Гимназию он все-таки закончил и многие произведения русской литературы знал наизусть – не только стихи, но и прозу.
Бабушка Ита была из тех же мест. Ее отец, Израиль Майзиль, был раввином, его работа состояла в чтении Торы и Талмуда. Всю остальную работу совершала мать, Сура-Хана. Понятно, что в этих условиях ни о каком богатстве не могло быть и речи, но голода и нищеты тоже не было. Детей было семеро. Брат Иты, Иехиэль, женился на Фелиции, девушке из богатой семьи. Она играла в театре Таирова, знала много языков и безуспешно пыталась обучить этим языкам меня. Я учился отвратительно, хотя что-то из Лафонтена в памяти все-таки застряло: «Et bonjour, Monsieur du Corbeau, Que vous êtes joli!»

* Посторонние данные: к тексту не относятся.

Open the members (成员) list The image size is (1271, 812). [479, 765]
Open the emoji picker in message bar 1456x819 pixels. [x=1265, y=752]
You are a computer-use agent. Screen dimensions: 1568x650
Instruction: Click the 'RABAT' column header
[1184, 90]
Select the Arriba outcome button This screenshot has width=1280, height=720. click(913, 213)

– Тетя Феля, – спрашивал я ее, – вы же были евреи. Как же вы могли жить в Москве – тогда же была «черта оседлости»?
– О, это было очень просто, – отвечала Фелиция. – Раз в месяц приходил жандарм, служанка выносила ему блюдце со стаканом водки и золотым рублем. Он выпивал водку, брал рубль, благодарил и уходил.
Фелиция с мужем Иехиэлем (братом бабушки Иты) жила в коммунальной квартире. С симпатичным соседом Юликом отношения были прекрасные. Когда Юлика в 1965 году вдруг арестовали за публикации на Западе и приговорили к пяти годам лагерей, тетя Феля была в шоке.

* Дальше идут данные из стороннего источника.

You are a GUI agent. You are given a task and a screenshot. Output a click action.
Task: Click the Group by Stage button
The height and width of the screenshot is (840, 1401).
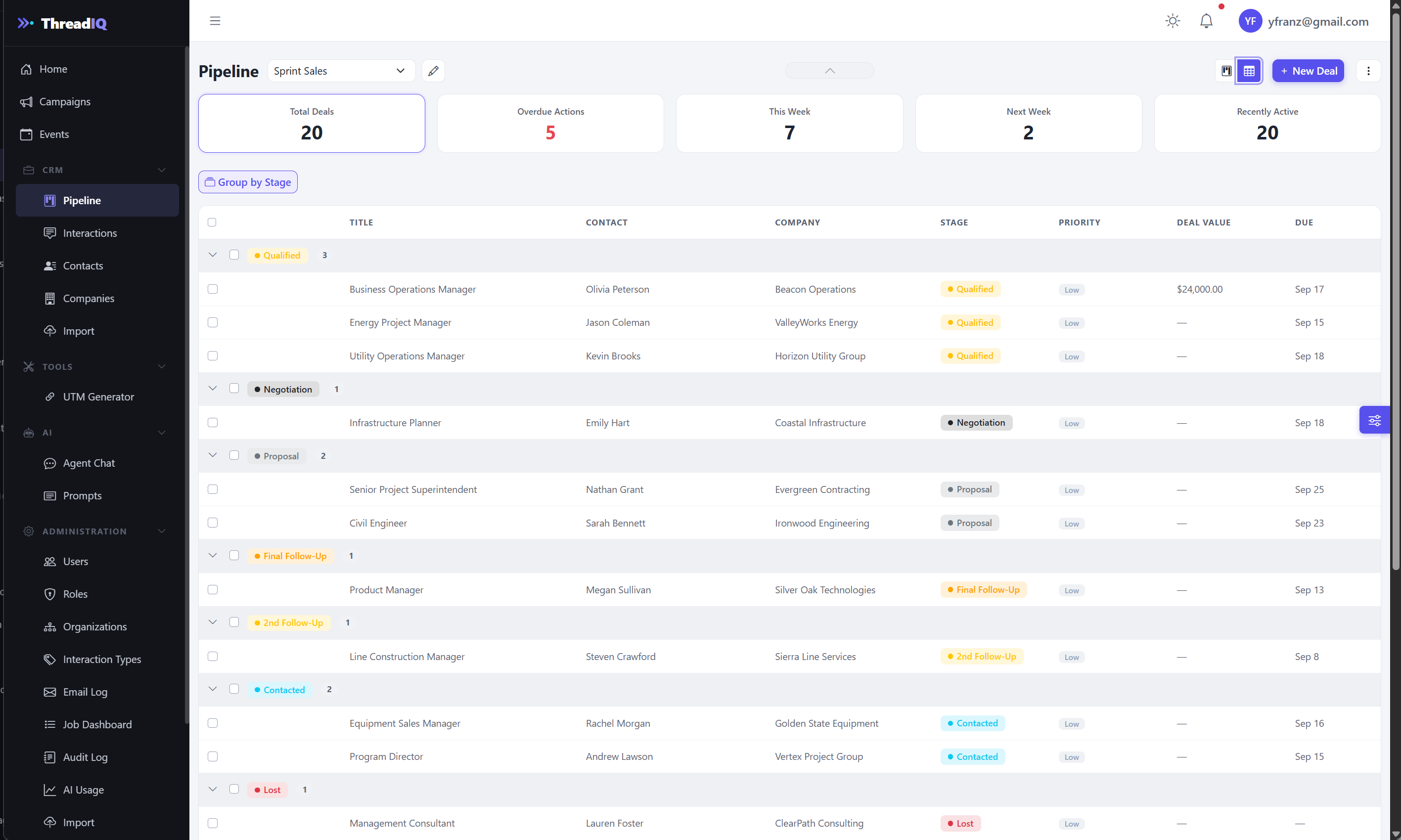248,182
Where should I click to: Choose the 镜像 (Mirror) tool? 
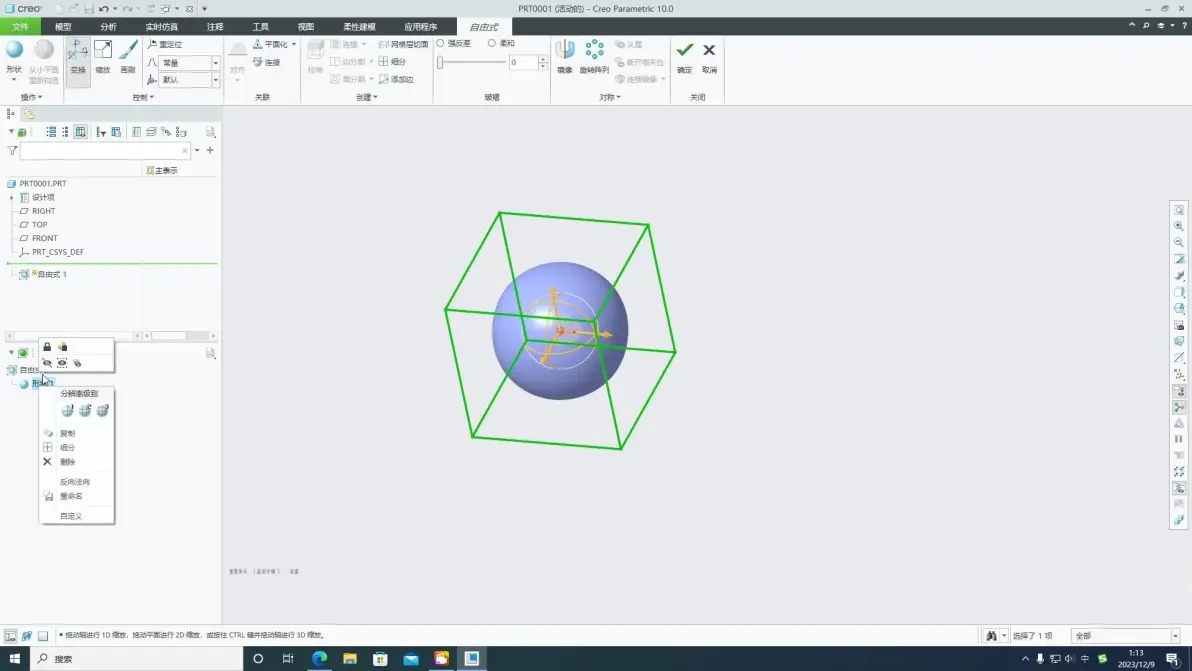pos(565,58)
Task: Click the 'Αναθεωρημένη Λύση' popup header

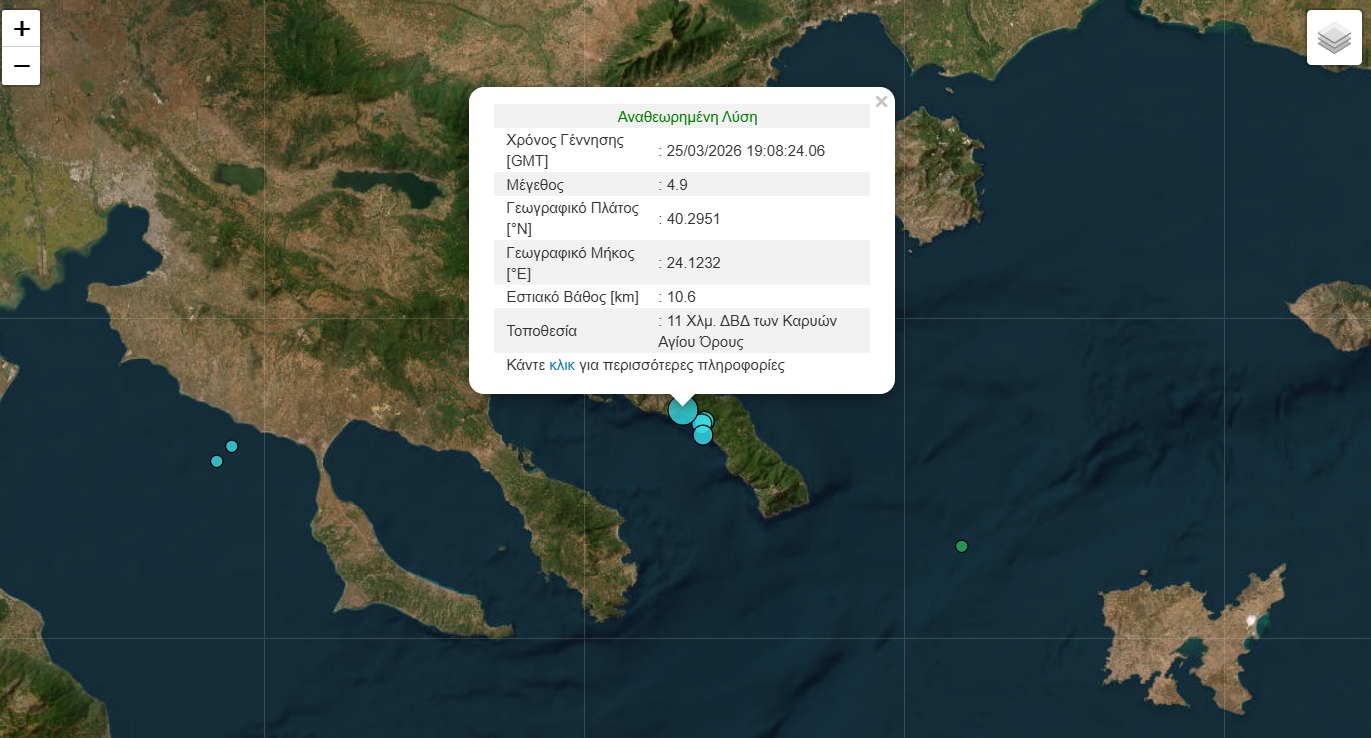Action: point(687,117)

– Я уверена, – говорила она, – что он ни в чем не виноват. Он был такой хороший мальчик. Наверняка этот ужасный Андрей Синявский его уговорил.

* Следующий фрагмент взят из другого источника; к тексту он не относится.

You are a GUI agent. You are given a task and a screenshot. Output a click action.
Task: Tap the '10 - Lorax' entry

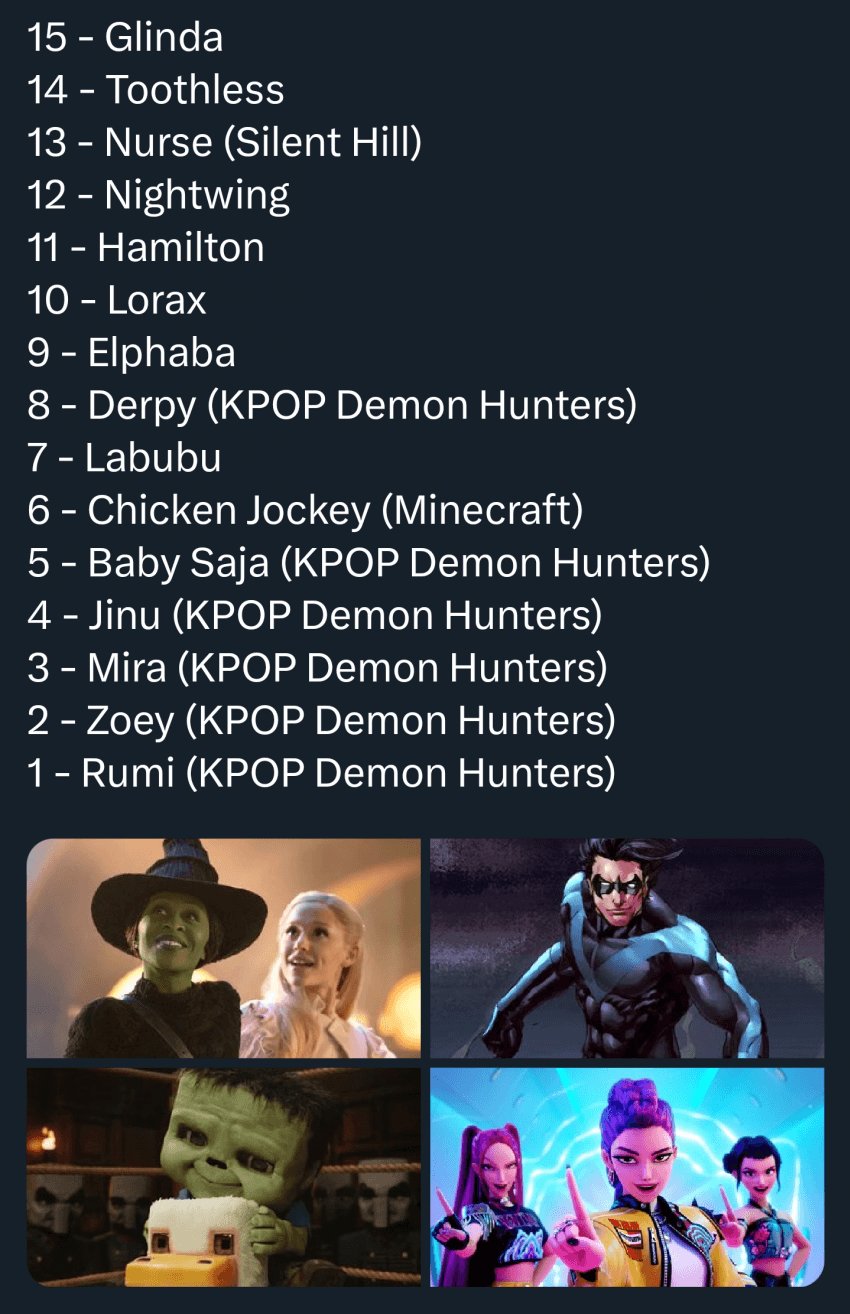click(x=117, y=300)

Она совсем не разделяла наших антисоветских настроений. Мы иногда заводили разговоры на тему «как хорошо было при царе».
– Если бы не эти ужасные большевики, – говорили мы, – мы бы сейчас свободно ездили за границу!
– Я вижу, вы ничего не знаете о том времени, – отвечала она. – Атмосфера была гнетущая. Какая там свобода! Все мои друзья по театру находились в депрессии от невозможности делать то, что считаешь нужным и правильным.
При этом она довольно трезво воспринимала советскую жизнь.
– У нас в театре, – говорила она, – самым страшным преступлением считалось играть с «сантиментом». А когда я включаю радио, все, что я слышу, – это сплошной сантимент.
По семейному преданию, ее дядя был одним из совладельцев московского «Метрополя». У него, по рассказам Фелиции, были левые взгляды. В 1917 году он охотно отдал «Метрополь» рабочему классу и уехал в Берлин. Через год приехал посмотреть и увидел, что большевики тащат оттуда мебель для своих кабинетов. Страшно возмутился и больше не приезжал.